Esse tipo de prótese pode ser colocada de duas maneiras. A primeira, e mais simples, é através de adesivos que "colam" a prótese ao rosto do paciente com um adesivo próprio para a pele. Já a segunda, é através de magnetos. Nesse modelo é necessário que o paciente faça uma cirurgia para a implantação de pinos de titânio na região do rosto onde a prótese vai se encaixar.
"A escolha da prótese depende de cada paciente e se a estrutura óssea da face foi preservada após a remoção do tumor. Em muitos casos, parte dessa estrutura também fica comprometida, o que faz com que a prótese indicada seja a autocolante", explica Dib.
Além de reduzir custos de produção em até 50% em comparação com próteses convencionais, que podem chegar a custar até 50 mil, o método usando impressora 3D também encurta o tempo de preparação da prótese, acelerando o retorno do paciente à vida social.
"Receber um diagnóstico de câncer nunca é fácil porque ele está relacionado ao tratamento que normalmente é bastante invasivo. Quando o tumor está no rosto há perdas de funcionalidades e isso afeta ainda mais o psicológico dos pacientes e traz consigo a dificuldade de lidar com o espelho. Assim, esses pacientes vão encontrando maneiras de se camuflar com o uso de máscaras e óculos escuros para não serem notados na sociedade. E a prótese vem para amenizar essa perda com o objetivo de fazer a reintegração social", analisa Nicolas Cohen, psicólogo do instituto.
Nos últimos dois anos, segundo Dib, mais de cem pacientes já foram atendidos com essa metodologia 3D e receberam as próteses. Esses pacientes são encaminhados para hospitais que fazem o tratamento contra o câncer ou também chegam por meios próprios, como o caso do Lucas.
Antes de ganharem a prótese, todos os pacientes passam por uma triagem e também recebem acompanhamento com uma equipe multidisciplinar com cirurgiões-dentistas, fonoaudiólogos, nutricionistas, psicólogos e assistentes sociais.

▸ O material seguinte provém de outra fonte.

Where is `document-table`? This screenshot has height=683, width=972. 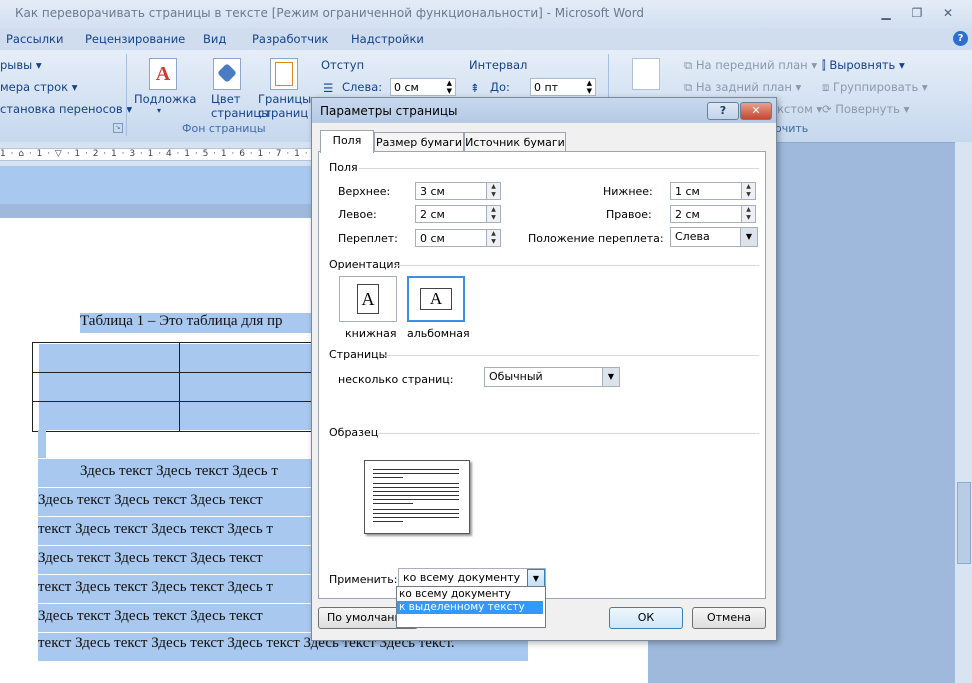 document-table is located at coordinates (178, 387).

"Muita gente acha que receber o diagnóstico de cura do câncer é o ponto final do tratamento, mas não é bem assim. Os pacientes que ficam com sequelas no rosto muitas vezes não conseguem retomar à sua vida e é isso que buscamos mudar. Queremos reinserir essas pessoas à sociedade. Hoje temos uma fila de espera de 90 pessoas aguardando próteses. Estamos buscando ampliar nossas parcerias com empresas privadas para aumentar a capacidade de atendimento", acrescenta Dib.
Estimativa do Instituto Nacional do Câncer (Inca) aponta que em 2025, surjam 39.550 novos casos de câncer de cabeça e pescoço, incluindo nesta soma os cânceres de cavidade oral, tireoide e laringe. Se somarmos o câncer de pele melanoma, que também atinge a região da cabeça e pescoço, o número sobe para 48.530 novos casos.